While the cancellation of a week of spring training makes this technically count as a strike, no regular season games were missed, and it was more of a prelude to the 1981 strike.  Helyar called it “a lull until the next battle.”

 

1981 strike – 712 games lost

This was the first major strike in baseball history.  The aforementioned free agent compensation study committee produced nothing of value.  Miller described ownership’s proposal thusly: “A club signing a free agent could very well lose an established player more valuable than the free agent, or lose a prospect with All-Star potential.  The scheme was designed to end free agency and would certainly had succeeded if it had gone into effect.”  After the committee issued a report with “two diametrically opposed opinions,” the two sides had 30 days to hammer out an agreement in early 1981.  That didn’t happen, allowing owners to unilaterally adopt their free agent compensation proposal.  The players were only offering a draft pick as compensation, and over this gap, they went on strike.

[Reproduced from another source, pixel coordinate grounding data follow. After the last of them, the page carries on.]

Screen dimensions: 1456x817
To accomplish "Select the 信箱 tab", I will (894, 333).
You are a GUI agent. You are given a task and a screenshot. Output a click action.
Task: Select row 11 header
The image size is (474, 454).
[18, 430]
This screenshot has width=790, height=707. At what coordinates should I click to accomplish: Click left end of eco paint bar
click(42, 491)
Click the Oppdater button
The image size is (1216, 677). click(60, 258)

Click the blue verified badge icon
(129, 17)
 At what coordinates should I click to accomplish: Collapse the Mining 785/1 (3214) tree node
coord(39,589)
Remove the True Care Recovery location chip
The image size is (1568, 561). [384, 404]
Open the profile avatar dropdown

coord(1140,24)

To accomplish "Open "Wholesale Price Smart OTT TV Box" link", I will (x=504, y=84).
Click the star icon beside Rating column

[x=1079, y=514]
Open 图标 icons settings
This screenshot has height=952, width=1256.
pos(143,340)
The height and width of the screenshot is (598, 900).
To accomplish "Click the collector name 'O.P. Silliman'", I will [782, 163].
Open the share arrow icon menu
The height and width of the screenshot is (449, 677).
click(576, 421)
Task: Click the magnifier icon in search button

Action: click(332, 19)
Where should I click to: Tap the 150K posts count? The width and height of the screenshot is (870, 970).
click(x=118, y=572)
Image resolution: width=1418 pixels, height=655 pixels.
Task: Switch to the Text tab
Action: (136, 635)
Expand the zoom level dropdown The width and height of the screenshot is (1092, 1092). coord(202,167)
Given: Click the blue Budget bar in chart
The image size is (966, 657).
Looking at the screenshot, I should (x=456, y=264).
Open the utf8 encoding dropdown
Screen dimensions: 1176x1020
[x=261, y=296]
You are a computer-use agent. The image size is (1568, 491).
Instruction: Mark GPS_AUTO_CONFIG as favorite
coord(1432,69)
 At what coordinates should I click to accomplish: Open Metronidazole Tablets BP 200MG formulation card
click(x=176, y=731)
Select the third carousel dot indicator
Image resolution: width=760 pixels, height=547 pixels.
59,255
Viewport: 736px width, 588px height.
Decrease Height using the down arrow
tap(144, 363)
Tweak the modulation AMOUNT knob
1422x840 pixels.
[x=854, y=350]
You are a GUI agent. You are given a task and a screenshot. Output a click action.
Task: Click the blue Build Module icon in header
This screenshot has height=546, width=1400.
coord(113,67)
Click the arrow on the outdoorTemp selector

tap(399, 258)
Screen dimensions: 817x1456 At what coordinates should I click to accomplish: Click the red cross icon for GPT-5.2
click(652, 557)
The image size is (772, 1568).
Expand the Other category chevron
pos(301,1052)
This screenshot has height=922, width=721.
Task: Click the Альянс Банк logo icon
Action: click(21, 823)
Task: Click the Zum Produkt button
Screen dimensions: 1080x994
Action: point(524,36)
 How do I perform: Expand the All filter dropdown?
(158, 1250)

Miller called the 1981 strike “the most principled I’ve ever been associated with” and “the Association’s finest hour.”  He notes that the union was not making demands; it was ownership seeking what he considered excessive free agent compensation.  As the strike dragged on, federal mediator Ken Moffett “never got past first base” with his proposals, as Miller put it.  Instead, the MLBPA proposed a system where each team could protect 25 players, and all other players would become part of a pool from which teams losing certain free agents could choose.  With the owners’ strike insurance running out, this “pool” free agent compensation plan led to a settlement after 50 days.  Four years later in 1985 the owners were already asking for the pool compensation plan’s removal.

 

1985 strike – no games lost

This two-day strike is similar to 1980 in that it technically counts, but no regular season games were lost.  By 1985, Marvin Miller was retired “but remained a power in the union,” according to Helyar.  Still, Don Fehr was in charge of negotiations for the MLBPA.  With the union under new leadership and solidarity of the players waning, the players’ union agreed to “give-backs” for the first time, as arbitration was rolled back to three years instead of two and the pension formula was changed to the players’ detriment.  As Miller put it, “For the first time in its almost twenty years of existence, the Players Association took backward steps.”  He added, “Either you push forward or you’re going to get pushed back.”  Miller felt that Fehr’s error was “in not instilling in the players the determination to fight the good fight.”

 

1994 strike – 938 regular season games lost, plus cancellation of the playoffs

In 1994, as Helyar put it, “The players rejected a salary cap as repugnant at any price.”  Nonetheless, owner of the small market Brewers and acting commissioner Bud Selig was convinced a salary cap was necessary and convinced the other owners to fight for it.  Helyar explains, “The players had to go on the offensive, if only for defensive purposes. If no contract was reached by collective bargaining, the Lords could eventually shove the salary cap down their throats. Federal labor law allowed employers to declare a bargaining impasse, after a decent interval for negotiations, and impose employment terms.  The players had to try forcing a deal when they still had some leverage – during the season, when lost games meant lost money for the Lords.”

So, the players went on strike on August 12, 1994.  Ultimately the rest of the season, including the playoffs, were canceled.  Fehr and Selig wound up in court, and Justice Sonia Sotomayor granted an injunction blocking Selig’s intended use of replacement players to start the ’95 season.  The status quo was returned and the strike ended.